### Prompt
Render all of the material below as a numbered list, one line per item, with blank lines omitted.
........
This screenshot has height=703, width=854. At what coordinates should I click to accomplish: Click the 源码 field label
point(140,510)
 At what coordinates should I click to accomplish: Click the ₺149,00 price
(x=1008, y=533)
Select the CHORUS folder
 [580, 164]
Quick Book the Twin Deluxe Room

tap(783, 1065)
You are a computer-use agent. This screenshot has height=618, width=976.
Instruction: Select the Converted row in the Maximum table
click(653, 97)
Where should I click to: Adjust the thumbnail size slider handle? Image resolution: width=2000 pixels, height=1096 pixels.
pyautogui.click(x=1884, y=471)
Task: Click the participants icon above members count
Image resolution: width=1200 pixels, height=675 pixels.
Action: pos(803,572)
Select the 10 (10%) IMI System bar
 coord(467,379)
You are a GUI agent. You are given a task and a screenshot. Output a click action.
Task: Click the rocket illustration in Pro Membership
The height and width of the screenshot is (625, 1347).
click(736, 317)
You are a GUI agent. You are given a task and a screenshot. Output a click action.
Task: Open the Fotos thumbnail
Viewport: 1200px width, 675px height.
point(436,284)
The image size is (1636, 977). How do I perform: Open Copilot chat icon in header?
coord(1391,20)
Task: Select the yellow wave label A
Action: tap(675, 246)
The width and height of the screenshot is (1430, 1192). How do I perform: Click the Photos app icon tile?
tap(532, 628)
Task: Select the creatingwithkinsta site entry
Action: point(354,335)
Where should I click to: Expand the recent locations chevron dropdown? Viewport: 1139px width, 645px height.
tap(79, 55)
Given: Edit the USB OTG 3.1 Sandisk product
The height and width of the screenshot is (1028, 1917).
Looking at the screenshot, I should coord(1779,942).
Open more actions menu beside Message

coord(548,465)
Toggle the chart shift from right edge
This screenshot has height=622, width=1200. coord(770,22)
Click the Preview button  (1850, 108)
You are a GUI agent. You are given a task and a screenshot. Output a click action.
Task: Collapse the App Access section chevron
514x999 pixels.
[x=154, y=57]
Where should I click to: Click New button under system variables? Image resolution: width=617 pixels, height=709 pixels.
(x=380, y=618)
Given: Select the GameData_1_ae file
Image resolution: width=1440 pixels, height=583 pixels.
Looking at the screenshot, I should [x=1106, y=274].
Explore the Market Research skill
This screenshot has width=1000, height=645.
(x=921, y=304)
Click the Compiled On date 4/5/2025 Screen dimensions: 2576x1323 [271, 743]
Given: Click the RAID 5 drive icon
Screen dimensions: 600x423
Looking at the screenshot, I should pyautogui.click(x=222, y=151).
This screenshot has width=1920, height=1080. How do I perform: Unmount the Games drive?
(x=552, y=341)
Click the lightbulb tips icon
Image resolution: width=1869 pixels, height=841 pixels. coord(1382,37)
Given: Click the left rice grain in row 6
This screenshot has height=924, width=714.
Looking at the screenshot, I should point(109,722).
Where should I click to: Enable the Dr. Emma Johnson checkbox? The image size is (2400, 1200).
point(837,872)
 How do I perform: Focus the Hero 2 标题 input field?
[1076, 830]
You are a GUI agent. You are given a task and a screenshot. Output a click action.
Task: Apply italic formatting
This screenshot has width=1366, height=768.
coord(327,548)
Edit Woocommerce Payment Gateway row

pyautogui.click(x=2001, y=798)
........
### Correct response
1. This screenshot has height=703, width=854. At what coordinates should I click to accomplish: Click the 源码 field label
2. point(140,510)
3.  At what coordinates should I click to accomplish: Click the ₺149,00 price
4. (x=1008, y=533)
5. Select the CHORUS folder
6.  [580, 164]
7. Quick Book the Twin Deluxe Room
8. tap(783, 1065)
9. You are a computer-use agent. This screenshot has height=618, width=976.
10. Instruction: Select the Converted row in the Maximum table
11. click(653, 97)
12. Where should I click to: Adjust the thumbnail size slider handle? Image resolution: width=2000 pixels, height=1096 pixels.
13. pyautogui.click(x=1884, y=471)
14. Task: Click the participants icon above members count
15. Image resolution: width=1200 pixels, height=675 pixels.
16. Action: pos(803,572)
17. Select the 10 (10%) IMI System bar
18.  coord(467,379)
19. You are a GUI agent. You are given a task and a screenshot. Output a click action.
20. Task: Click the rocket illustration in Pro Membership
21. The height and width of the screenshot is (625, 1347).
22. click(736, 317)
23. You are a GUI agent. You are given a task and a screenshot. Output a click action.
24. Task: Open the Fotos thumbnail
25. Viewport: 1200px width, 675px height.
26. point(436,284)
27. The image size is (1636, 977). How do I perform: Open Copilot chat icon in header?
28. coord(1391,20)
29. Task: Select the yellow wave label A
30. Action: tap(675, 246)
31. The width and height of the screenshot is (1430, 1192). How do I perform: Click the Photos app icon tile?
32. tap(532, 628)
33. Task: Select the creatingwithkinsta site entry
34. Action: point(354,335)
35. Where should I click to: Expand the recent locations chevron dropdown? Viewport: 1139px width, 645px height.
36. tap(79, 55)
37. Given: Edit the USB OTG 3.1 Sandisk product
38. The height and width of the screenshot is (1028, 1917).
39. Looking at the screenshot, I should coord(1779,942).
40. Open more actions menu beside Message
41. coord(548,465)
42. Toggle the chart shift from right edge
43. This screenshot has height=622, width=1200. coord(770,22)
44. Click the Preview button  (1850, 108)
45. You are a GUI agent. You are given a task and a screenshot. Output a click action.
46. Task: Collapse the App Access section chevron
47. 514x999 pixels.
48. [x=154, y=57]
49. Where should I click to: Click New button under system variables? Image resolution: width=617 pixels, height=709 pixels.
50. (x=380, y=618)
51. Given: Select the GameData_1_ae file
52. Image resolution: width=1440 pixels, height=583 pixels.
53. Looking at the screenshot, I should [x=1106, y=274].
54. Explore the Market Research skill
55. This screenshot has width=1000, height=645.
56. (x=921, y=304)
57. Click the Compiled On date 4/5/2025 Screen dimensions: 2576x1323 [271, 743]
58. Given: Click the RAID 5 drive icon
59. Screen dimensions: 600x423
60. Looking at the screenshot, I should pyautogui.click(x=222, y=151).
61. This screenshot has width=1920, height=1080. How do I perform: Unmount the Games drive?
62. (x=552, y=341)
63. Click the lightbulb tips icon
64. Image resolution: width=1869 pixels, height=841 pixels. coord(1382,37)
65. Given: Click the left rice grain in row 6
66. This screenshot has height=924, width=714.
67. Looking at the screenshot, I should point(109,722).
68. Where should I click to: Enable the Dr. Emma Johnson checkbox? The image size is (2400, 1200).
69. point(837,872)
70.  How do I perform: Focus the Hero 2 标题 input field?
71. [1076, 830]
72. You are a GUI agent. You are given a task and a screenshot. Output a click action.
73. Task: Apply italic formatting
74. This screenshot has width=1366, height=768.
75. coord(327,548)
76. Edit Woocommerce Payment Gateway row
77. pyautogui.click(x=2001, y=798)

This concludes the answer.